Stored data:
--

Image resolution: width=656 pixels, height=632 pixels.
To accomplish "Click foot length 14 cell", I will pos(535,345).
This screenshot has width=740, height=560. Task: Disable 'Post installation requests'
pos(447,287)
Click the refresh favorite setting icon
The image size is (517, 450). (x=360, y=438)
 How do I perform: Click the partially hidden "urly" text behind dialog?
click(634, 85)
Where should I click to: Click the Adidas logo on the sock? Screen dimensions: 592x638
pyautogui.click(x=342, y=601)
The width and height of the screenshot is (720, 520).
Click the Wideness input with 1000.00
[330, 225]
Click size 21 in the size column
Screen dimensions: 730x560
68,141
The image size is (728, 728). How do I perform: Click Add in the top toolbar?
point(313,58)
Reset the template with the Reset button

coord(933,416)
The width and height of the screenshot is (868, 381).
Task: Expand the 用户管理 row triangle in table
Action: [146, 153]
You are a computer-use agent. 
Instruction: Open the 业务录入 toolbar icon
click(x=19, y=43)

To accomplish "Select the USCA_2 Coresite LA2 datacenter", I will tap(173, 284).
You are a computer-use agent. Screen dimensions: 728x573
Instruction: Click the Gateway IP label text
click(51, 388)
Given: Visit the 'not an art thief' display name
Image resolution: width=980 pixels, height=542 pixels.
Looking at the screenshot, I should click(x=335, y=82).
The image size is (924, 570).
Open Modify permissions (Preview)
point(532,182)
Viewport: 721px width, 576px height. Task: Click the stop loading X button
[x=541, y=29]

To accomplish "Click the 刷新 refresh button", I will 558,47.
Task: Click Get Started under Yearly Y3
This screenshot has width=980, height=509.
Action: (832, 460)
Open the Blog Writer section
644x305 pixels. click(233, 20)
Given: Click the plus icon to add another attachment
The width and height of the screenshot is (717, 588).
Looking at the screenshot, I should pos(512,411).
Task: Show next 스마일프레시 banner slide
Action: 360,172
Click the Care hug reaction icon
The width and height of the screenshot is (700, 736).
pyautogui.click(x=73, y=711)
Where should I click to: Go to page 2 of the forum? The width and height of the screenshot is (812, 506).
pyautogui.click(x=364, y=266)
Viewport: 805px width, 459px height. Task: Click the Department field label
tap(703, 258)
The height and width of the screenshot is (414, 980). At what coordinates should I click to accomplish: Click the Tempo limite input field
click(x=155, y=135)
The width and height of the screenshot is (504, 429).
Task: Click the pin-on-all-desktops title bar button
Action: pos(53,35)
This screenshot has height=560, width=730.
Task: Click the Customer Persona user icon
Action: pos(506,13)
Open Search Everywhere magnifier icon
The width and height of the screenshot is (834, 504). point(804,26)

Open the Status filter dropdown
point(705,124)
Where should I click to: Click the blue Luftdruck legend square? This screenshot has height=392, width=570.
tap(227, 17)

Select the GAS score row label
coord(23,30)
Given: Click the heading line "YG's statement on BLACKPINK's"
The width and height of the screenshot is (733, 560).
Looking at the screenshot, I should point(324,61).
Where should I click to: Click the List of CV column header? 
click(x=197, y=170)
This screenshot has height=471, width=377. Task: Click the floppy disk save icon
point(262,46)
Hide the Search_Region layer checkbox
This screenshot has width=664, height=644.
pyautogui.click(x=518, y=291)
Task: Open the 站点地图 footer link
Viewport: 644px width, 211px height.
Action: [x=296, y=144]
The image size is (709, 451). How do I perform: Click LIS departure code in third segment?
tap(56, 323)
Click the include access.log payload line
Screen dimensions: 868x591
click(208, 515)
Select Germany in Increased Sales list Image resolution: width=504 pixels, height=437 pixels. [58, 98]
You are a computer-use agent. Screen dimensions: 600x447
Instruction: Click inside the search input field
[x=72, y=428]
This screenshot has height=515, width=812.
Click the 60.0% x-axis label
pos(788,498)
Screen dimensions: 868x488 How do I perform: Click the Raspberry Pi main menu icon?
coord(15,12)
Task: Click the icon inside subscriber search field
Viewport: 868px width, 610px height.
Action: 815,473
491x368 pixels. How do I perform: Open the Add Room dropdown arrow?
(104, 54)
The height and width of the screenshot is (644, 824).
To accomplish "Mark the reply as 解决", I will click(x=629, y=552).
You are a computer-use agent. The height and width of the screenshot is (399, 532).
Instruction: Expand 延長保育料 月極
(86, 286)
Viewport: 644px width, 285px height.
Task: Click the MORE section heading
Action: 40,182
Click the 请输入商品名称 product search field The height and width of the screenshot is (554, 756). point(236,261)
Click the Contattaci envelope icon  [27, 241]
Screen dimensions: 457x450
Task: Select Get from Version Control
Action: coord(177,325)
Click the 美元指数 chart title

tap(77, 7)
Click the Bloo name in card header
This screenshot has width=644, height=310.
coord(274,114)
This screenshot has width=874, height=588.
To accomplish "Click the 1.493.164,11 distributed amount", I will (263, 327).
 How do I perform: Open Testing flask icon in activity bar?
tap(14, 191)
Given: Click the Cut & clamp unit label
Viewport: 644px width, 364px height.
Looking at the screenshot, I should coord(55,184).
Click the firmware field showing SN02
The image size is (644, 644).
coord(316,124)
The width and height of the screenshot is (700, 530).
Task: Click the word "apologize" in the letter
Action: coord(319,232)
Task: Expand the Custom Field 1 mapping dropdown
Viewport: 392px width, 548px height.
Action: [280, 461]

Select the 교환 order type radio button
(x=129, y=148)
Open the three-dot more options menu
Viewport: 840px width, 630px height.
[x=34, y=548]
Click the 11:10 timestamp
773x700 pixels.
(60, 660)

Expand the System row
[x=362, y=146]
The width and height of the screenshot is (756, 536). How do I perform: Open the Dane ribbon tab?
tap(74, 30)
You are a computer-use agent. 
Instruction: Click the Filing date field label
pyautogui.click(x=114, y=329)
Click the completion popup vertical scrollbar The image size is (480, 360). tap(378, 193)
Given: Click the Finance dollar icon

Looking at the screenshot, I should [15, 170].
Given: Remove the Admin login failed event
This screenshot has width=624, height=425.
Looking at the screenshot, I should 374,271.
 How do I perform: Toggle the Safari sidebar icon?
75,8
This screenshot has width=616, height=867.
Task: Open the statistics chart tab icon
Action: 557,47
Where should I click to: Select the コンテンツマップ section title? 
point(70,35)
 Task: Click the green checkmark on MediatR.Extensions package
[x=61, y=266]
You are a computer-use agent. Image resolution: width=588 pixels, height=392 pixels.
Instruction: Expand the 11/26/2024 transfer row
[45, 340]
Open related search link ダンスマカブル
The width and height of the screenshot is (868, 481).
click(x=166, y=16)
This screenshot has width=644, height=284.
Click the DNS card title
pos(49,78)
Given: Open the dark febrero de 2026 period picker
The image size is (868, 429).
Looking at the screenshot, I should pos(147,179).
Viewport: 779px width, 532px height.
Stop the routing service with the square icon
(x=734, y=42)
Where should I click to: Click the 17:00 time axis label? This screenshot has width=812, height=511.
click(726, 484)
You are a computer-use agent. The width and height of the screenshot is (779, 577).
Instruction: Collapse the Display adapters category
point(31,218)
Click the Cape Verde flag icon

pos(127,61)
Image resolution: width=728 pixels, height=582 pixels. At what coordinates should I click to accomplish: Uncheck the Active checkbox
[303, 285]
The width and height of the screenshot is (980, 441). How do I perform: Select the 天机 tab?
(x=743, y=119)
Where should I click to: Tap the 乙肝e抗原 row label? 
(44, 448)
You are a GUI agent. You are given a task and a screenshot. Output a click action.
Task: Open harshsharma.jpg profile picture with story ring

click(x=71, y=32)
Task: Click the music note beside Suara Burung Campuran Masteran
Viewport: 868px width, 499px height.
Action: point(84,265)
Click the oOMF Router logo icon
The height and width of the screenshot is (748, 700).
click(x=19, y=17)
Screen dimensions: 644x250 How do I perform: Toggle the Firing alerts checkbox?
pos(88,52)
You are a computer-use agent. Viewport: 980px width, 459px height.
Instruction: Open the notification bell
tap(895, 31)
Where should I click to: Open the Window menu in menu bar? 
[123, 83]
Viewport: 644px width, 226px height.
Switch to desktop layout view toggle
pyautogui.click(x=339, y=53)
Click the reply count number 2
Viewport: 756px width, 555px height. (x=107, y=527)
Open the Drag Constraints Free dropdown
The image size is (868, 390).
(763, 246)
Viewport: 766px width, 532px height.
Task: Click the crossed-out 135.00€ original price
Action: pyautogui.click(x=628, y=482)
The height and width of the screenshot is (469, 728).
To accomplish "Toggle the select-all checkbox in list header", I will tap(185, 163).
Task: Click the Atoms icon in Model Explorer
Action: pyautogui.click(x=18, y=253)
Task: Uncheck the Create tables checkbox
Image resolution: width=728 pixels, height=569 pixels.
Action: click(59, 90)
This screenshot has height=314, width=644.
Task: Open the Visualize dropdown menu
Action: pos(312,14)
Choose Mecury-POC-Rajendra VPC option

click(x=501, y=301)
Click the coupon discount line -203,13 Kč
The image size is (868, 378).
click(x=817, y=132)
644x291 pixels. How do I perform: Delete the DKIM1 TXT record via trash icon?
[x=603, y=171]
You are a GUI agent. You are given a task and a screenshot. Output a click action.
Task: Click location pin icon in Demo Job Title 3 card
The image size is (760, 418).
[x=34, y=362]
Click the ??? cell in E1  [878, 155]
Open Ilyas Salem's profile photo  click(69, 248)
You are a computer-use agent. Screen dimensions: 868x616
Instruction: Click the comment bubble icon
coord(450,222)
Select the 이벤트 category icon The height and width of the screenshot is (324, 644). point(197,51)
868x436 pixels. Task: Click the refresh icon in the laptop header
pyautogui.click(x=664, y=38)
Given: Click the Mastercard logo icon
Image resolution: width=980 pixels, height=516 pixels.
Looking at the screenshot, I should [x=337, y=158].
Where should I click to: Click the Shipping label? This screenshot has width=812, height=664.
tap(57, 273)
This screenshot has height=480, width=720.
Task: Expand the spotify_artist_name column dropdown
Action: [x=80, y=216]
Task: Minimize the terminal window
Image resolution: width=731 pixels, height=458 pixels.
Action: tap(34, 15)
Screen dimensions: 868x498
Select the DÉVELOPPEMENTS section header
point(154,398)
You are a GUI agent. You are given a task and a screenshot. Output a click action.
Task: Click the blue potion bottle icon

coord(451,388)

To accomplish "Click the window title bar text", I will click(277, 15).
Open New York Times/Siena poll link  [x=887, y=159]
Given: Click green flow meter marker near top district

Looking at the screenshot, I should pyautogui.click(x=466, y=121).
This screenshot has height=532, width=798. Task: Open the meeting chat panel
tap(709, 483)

--

The output should be exactly the lines above from the line containing "Where should I click to: Tap" to the line containing "You are a computer-use agent. Viewport: 980px", inclusive, with no other lines.

ANSWER TO THE PROBLEM:
Where should I click to: Tap the 乙肝e抗原 row label? 
(44, 448)
You are a GUI agent. You are given a task and a screenshot. Output a click action.
Task: Open harshsharma.jpg profile picture with story ring

click(x=71, y=32)
Task: Click the music note beside Suara Burung Campuran Masteran
Viewport: 868px width, 499px height.
Action: point(84,265)
Click the oOMF Router logo icon
The height and width of the screenshot is (748, 700).
click(x=19, y=17)
Screen dimensions: 644x250 How do I perform: Toggle the Firing alerts checkbox?
pos(88,52)
You are a computer-use agent. Viewport: 980px width, 459px height.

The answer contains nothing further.